## Task objective:
Some lines below hold "will". Pick them out and copy them.

## Study material:
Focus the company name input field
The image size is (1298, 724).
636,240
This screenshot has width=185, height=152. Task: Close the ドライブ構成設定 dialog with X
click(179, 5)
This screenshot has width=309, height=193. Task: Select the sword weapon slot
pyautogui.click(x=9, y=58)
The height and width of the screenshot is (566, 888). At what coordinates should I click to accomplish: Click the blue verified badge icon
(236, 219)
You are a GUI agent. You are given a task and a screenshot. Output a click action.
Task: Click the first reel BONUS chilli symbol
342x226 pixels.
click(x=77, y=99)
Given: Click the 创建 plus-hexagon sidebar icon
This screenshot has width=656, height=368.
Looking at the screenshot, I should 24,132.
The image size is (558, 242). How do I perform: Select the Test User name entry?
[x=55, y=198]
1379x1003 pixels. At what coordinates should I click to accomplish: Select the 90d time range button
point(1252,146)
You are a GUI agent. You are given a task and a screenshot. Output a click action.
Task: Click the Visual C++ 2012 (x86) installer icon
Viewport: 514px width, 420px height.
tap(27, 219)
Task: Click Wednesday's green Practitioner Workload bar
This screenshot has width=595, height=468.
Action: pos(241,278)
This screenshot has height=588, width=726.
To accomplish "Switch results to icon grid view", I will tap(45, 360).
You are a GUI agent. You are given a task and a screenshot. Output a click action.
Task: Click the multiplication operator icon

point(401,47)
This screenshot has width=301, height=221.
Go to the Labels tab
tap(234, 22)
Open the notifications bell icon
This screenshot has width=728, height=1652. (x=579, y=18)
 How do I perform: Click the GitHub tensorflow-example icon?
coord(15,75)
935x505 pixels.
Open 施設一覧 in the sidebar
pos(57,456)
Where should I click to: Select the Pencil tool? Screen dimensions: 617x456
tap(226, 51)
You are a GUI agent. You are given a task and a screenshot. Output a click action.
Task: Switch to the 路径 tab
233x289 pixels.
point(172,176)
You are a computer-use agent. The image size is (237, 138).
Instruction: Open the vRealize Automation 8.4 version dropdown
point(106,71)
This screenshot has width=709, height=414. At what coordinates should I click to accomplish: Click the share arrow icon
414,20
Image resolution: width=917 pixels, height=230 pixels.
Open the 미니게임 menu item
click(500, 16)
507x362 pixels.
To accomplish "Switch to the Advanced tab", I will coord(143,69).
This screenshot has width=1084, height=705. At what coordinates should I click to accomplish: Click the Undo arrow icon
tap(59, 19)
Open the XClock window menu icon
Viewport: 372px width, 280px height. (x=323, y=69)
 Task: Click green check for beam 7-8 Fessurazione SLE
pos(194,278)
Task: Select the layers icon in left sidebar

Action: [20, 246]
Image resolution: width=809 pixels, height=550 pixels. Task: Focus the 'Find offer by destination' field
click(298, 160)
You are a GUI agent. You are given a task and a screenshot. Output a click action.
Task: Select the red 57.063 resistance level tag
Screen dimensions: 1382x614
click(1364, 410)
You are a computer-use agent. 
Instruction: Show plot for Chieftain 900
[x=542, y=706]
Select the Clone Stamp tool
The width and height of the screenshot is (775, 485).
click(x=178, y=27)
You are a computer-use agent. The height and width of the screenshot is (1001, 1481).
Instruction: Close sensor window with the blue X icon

## Written answer:
To accomplish "Switch results to icon grid view", I will tap(45, 360).
To accomplish "Switch to the Advanced tab", I will coord(143,69).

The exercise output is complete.